TASK PROMPT >> I need all the entries repeated exactly as written.

TASK INPUT START

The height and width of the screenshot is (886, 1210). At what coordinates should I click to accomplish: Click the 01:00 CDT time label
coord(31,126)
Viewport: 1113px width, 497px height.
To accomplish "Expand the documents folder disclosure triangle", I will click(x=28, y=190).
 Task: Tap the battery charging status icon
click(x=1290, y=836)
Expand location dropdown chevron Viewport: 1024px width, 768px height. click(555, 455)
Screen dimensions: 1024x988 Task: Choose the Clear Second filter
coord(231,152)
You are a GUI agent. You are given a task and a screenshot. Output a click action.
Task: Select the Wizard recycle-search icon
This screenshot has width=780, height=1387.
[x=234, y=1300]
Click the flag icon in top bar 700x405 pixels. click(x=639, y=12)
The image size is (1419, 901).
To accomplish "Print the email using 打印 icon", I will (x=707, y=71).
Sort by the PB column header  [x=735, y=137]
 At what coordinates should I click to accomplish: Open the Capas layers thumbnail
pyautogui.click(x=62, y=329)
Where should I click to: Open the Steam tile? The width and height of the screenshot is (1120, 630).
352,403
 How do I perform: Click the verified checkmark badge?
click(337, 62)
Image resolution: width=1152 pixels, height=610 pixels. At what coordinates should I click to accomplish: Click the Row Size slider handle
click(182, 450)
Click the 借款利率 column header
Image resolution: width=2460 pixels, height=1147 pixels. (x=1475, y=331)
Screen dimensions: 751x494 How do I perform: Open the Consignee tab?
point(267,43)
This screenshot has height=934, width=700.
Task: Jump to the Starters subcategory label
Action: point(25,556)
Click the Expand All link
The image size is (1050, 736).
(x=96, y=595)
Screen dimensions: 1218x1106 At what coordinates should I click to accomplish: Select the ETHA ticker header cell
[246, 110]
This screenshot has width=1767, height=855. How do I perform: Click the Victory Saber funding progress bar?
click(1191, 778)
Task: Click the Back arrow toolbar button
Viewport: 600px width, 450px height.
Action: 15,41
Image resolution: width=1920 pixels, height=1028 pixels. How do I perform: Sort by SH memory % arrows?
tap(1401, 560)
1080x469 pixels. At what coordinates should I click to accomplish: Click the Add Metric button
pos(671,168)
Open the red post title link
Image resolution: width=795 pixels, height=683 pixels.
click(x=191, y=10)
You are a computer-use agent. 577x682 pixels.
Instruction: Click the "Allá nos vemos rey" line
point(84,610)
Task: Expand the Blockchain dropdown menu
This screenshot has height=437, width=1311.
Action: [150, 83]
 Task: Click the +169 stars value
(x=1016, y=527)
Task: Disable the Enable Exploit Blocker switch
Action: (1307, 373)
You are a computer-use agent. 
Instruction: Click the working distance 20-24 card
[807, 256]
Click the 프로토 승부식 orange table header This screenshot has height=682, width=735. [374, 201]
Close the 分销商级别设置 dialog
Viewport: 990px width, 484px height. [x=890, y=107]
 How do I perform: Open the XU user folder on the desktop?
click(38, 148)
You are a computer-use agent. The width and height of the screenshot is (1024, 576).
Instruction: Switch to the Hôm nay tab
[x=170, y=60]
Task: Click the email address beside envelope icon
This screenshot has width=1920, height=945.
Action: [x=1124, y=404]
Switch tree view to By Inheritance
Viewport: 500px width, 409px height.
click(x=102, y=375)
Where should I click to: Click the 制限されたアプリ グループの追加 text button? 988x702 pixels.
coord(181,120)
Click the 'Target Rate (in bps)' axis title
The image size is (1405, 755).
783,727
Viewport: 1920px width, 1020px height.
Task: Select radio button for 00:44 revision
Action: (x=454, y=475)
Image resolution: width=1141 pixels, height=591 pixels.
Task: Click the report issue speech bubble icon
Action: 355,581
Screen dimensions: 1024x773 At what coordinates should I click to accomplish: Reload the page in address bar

TASK INPUT END

RESULT FOR THIS EXERCISE >>
The height and width of the screenshot is (886, 1210). At what coordinates should I click to accomplish: Click the 01:00 CDT time label
coord(31,126)
Viewport: 1113px width, 497px height.
To accomplish "Expand the documents folder disclosure triangle", I will click(x=28, y=190).
 Task: Tap the battery charging status icon
click(x=1290, y=836)
Expand location dropdown chevron Viewport: 1024px width, 768px height. click(555, 455)
Screen dimensions: 1024x988 Task: Choose the Clear Second filter
coord(231,152)
You are a GUI agent. You are given a task and a screenshot. Output a click action.
Task: Select the Wizard recycle-search icon
This screenshot has width=780, height=1387.
[x=234, y=1300]
Click the flag icon in top bar 700x405 pixels. click(x=639, y=12)
The image size is (1419, 901).
To accomplish "Print the email using 打印 icon", I will (x=707, y=71).
Sort by the PB column header  [x=735, y=137]
 At what coordinates should I click to accomplish: Open the Capas layers thumbnail
pyautogui.click(x=62, y=329)
Where should I click to: Open the Steam tile? The width and height of the screenshot is (1120, 630).
352,403
 How do I perform: Click the verified checkmark badge?
click(337, 62)
Image resolution: width=1152 pixels, height=610 pixels. At what coordinates should I click to accomplish: Click the Row Size slider handle
click(182, 450)
Click the 借款利率 column header
Image resolution: width=2460 pixels, height=1147 pixels. (x=1475, y=331)
Screen dimensions: 751x494 How do I perform: Open the Consignee tab?
point(267,43)
This screenshot has height=934, width=700.
Task: Jump to the Starters subcategory label
Action: point(25,556)
Click the Expand All link
The image size is (1050, 736).
(x=96, y=595)
Screen dimensions: 1218x1106 At what coordinates should I click to accomplish: Select the ETHA ticker header cell
[246, 110]
This screenshot has width=1767, height=855. How do I perform: Click the Victory Saber funding progress bar?
click(1191, 778)
Task: Click the Back arrow toolbar button
Viewport: 600px width, 450px height.
Action: 15,41
Image resolution: width=1920 pixels, height=1028 pixels. How do I perform: Sort by SH memory % arrows?
tap(1401, 560)
1080x469 pixels. At what coordinates should I click to accomplish: Click the Add Metric button
pos(671,168)
Open the red post title link
Image resolution: width=795 pixels, height=683 pixels.
click(x=191, y=10)
You are a computer-use agent. 577x682 pixels.
Instruction: Click the "Allá nos vemos rey" line
point(84,610)
Task: Expand the Blockchain dropdown menu
This screenshot has height=437, width=1311.
Action: [150, 83]
 Task: Click the +169 stars value
(x=1016, y=527)
Task: Disable the Enable Exploit Blocker switch
Action: (1307, 373)
You are a computer-use agent. 
Instruction: Click the working distance 20-24 card
[807, 256]
Click the 프로토 승부식 orange table header This screenshot has height=682, width=735. [374, 201]
Close the 分销商级别设置 dialog
Viewport: 990px width, 484px height. [x=890, y=107]
 How do I perform: Open the XU user folder on the desktop?
click(38, 148)
You are a computer-use agent. The width and height of the screenshot is (1024, 576).
Instruction: Switch to the Hôm nay tab
[x=170, y=60]
Task: Click the email address beside envelope icon
This screenshot has width=1920, height=945.
Action: [x=1124, y=404]
Switch tree view to By Inheritance
Viewport: 500px width, 409px height.
click(x=102, y=375)
Where should I click to: Click the 制限されたアプリ グループの追加 text button? 988x702 pixels.
coord(181,120)
Click the 'Target Rate (in bps)' axis title
The image size is (1405, 755).
783,727
Viewport: 1920px width, 1020px height.
Task: Select radio button for 00:44 revision
Action: (x=454, y=475)
Image resolution: width=1141 pixels, height=591 pixels.
Task: Click the report issue speech bubble icon
Action: 355,581
Screen dimensions: 1024x773 At what coordinates should I click to accomplish: Reload the page in address bar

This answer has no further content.